BMC Gastroenterol. 2024 Dec 3;24(1):448. doi: 10.1186/s12876-024-03509-z.
Despite adequate treatment, a subgroup of patients with inflammatory bowel disease (IBD), including Crohn`s disease and ulcerative colitis, have persistent gastrointestinal symptoms that are not always related to mucosal damage. Recently, two autoantibodies, anti-CdtB and anti-vinculin, were validated as post-infectious IBS (PI-IBS) markers, however there is limited evidence of its diagnostic role in IBD population.
Patients with more than 3 bowel movements/day and indication of colonoscopy were enrolled. Samples were collected at the time of colonoscopy for assessment of serum levels of anti-CdtB and anti-vinculin antibodies.
A total of 160 subjects were included in 4 groups: active IBD (n = 44); quiescent IBD and chronic diarrhea IBD-IBS (n = 25); predominant-diarrhea IBS (n = 45) and controls (n = 46). The mean value of the optical density for anti-CdtB was 1.2 ± 0.65 in group 1, 1.27 ± 0.64 in group 2, 1.49 ± 0.47 in the group 3 and 1.6 ± 0.68 in group 4, p = 0.012. For anti-vinculin, optical densities were: 1.34 ± 0.78 in group 1, 1.46 ± 0.92 in group 2, 1.31 ± 0.79 in group 3 and 1.41 ± 0.86 for controls (p = 0.875). Using a cut-off of 1.56 for anti-CdtB, the positivity between groups was n = 10 (22.7%) in group 1, n = 9 (34.6%) in group 2, 19 (43.2%) in group 3, 21 (45.7%) in group 4 (p = 0.106). The positivity of anti-vinculin using a cut-off of 1.6 was n = 18 (40.9%) in group 1, n = 11 (42.3%), n = 15 (34.1%), n = 22 (47.8%) (p = 0.622).
Our findings show that anti-CdtB and anti-vinculin could not identify IBD-IBS patients or discriminate IBS-D from healthy controls.
尽管接受了充分治疗,但包括克罗恩病和溃疡性结肠炎在内的一部分炎症性肠病(IBD)患者仍有持续的胃肠道症状,这些症状并不总是与黏膜损伤相关。最近,两种自身抗体,即抗CdtB和抗纽蛋白,被确认为感染后肠易激综合征(PI-IBS)的标志物,然而,其在IBD人群中的诊断作用证据有限。
纳入每日排便超过3次且有结肠镜检查指征的患者。在结肠镜检查时采集样本,以评估血清中抗CdtB和抗纽蛋白抗体水平。
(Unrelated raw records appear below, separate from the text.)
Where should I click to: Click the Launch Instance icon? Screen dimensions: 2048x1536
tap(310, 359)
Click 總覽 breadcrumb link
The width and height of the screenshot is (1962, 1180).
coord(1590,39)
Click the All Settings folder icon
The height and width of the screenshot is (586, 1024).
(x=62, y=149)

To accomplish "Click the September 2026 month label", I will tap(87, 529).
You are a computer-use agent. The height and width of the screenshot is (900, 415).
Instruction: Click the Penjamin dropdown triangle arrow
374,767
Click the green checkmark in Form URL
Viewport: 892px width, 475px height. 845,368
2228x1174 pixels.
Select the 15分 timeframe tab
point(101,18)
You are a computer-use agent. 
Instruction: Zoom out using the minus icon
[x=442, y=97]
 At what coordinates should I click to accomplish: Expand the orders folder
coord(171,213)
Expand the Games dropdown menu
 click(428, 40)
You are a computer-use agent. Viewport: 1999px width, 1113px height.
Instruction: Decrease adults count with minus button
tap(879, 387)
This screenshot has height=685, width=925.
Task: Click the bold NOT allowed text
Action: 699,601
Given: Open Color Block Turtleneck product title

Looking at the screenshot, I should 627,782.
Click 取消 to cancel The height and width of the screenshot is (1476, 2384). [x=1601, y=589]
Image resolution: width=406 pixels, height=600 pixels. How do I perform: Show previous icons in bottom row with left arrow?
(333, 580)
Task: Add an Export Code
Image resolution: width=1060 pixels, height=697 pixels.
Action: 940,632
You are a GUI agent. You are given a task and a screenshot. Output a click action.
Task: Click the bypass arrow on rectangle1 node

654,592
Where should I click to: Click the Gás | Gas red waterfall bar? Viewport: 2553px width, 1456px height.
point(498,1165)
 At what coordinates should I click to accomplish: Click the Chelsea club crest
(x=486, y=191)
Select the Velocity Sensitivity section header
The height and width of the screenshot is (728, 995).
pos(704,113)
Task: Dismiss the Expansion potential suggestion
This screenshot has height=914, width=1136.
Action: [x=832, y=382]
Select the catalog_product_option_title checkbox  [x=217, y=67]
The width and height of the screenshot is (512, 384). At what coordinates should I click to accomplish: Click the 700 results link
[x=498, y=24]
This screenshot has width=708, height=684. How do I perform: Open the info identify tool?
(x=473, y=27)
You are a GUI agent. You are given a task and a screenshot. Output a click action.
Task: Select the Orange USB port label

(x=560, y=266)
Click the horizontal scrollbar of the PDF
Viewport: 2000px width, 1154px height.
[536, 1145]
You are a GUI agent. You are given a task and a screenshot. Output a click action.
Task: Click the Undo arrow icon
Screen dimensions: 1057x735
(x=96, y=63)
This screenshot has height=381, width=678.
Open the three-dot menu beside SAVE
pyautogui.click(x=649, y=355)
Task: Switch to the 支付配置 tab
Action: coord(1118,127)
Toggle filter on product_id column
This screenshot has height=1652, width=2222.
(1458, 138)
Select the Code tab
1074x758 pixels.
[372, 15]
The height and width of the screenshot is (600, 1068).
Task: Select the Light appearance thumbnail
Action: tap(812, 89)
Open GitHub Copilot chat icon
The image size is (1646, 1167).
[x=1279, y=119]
共160名受试者被纳入4组:活动期IBD(n = 44);静止期IBD和慢性腹泻型IBD-IBS(n = 25);以腹泻为主的肠易激综合征(n = 45)和对照组(n = 46)。抗CdtB的光密度平均值在第1组为1.2±0.65,第2组为1.27±0.64,第3组为1.49±0.47,第4组为1.6±0.68,p = 0.012。抗纽蛋白的光密度分别为:第1组1.34±0.78,第2组1.46±0.92,第3组1.31±0.79,对照组1.41±0.86(p = 0.875)。以抗CdtB的临界值1.56计算,各组阳性率分别为:第1组n = 10(22.7%),第2组n = 9(34.6%),第3组19(43.2%),第4组21(45.7%)(p = 0.106)。以抗纽蛋白临界值1.6计算的阳性率分别为:第1组n = 18(40.9%),第2组n = 11(42.3%),第3组15(34.1%),第4组22(47.8%)(p = 0.622)。
我们的研究结果表明,抗CdtB和抗纽蛋白无法识别IBD-IBS患者,也无法区分腹泻型肠易激综合征与健康对照。